A more robust AI model does more than simply learning patterns. It captures the causal relationships between events. Humans do this very well, which enables us to reason about the world and adapt more quickly and generally with fewer examples. We often do so by making a specific action–an intervention–in the environment, observing the result, building a mental model and then repeating this process to refine our model.

Using interventions is one way to learn about systems (e.g., the behavior of traffic in a city) and their underlying causal structure (e.g., what affects what). The presence of confounders–factors that impact both the intervention and the outcomes–can complicate the task of causal learning. Imagine driving in a city and noticing an ambulance. Your natural reaction might be to pull to the side of the road and then try to determine if another vehicle is following the ambulance. If so, you need to determine if there is a causal relationship between the ambulance and the other vehicle before you continue your journey. In this context the behavior of other drivers would be a confounder that might impact the path of both the ambulance and a possible follower vehicle.

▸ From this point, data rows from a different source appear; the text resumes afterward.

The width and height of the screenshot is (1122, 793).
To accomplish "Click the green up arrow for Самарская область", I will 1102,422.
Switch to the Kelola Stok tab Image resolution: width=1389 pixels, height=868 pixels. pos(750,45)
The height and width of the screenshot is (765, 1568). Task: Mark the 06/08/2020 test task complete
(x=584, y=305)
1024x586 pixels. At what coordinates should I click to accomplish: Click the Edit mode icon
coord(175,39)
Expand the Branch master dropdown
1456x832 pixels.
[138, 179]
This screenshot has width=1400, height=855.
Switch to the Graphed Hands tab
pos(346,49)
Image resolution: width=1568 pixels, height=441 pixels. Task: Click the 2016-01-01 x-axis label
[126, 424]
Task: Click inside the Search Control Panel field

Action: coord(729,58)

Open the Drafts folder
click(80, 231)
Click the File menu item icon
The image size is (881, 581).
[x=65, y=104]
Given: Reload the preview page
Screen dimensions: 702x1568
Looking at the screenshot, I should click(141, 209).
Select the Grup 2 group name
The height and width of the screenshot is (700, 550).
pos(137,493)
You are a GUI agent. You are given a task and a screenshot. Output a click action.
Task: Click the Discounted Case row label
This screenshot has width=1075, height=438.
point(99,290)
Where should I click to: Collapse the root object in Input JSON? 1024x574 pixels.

Figure 2. We created a dataset CausalCity that demonstrates the potential for modeling causal relationships between vehicles in complete patterns.

Machine learning researchers are increasingly developing models that involve causal reasoning to increase robustness and generalizability. Computer graphics simulations have proven helpful in investigating problems involving causal and counterfactual reasoning as they provide a way to model complex systems and test interventions safely. The parameters of synthetic environments can be systematically controlled, thereby enabling causal relationships to be established and confounders to be introduced. However, much of the prior work has approached this via a relatively simplistic set of entities and environments. In some cases, these are purely «toy’’ examples, of how simple objects such as balls and cubes move and interact in a physical simulation.

This leaves little room to explore, and control for, different causal relationships among entities. One challenge involved in creating more realistic systems is the complexity involved in dictating every state and action of every agent at every timestep. To help address this problem, we propose giving agency to each entity to create simulation environments that reflect the nature and complexity of these types of temporal real-world reasoning tasks. This includes scenarios where each entity makes decisions on its own while interacting with each other, like pedestrians in a crowded street and cars on a busy road. Agency provides the ability to define scenarios at a higher level, rather than specifying every single low-level action. We can now more easily model scenarios such as the car following the ambulance described above.

To this end, we have developed and are publicly releasing a high-fidelity simulation environment with AI agent controls to create scenarios for causal and counterfactual reasoning (opens in new tab). This environment reflects the real-world, safety-critical scenario of driving. We seek to build a simulation environment that enables controllable scenario generation that can be used for temporal and causal reasoning. This environment allows us to create complex scenarios including different types of confounders with relatively little effort.

Figure 3. An example of how a vehicle’s route is defined in the CausalCity.

We are releasing our environment (opens in new tab)and a large example dataset created with it to help advance the state of the art in this domain. We hope it helps other researchers more easily experiment with causal modeling. Going forward, we plan to introduce more environments, people and types of agents (e.g., drones) to the simulation package.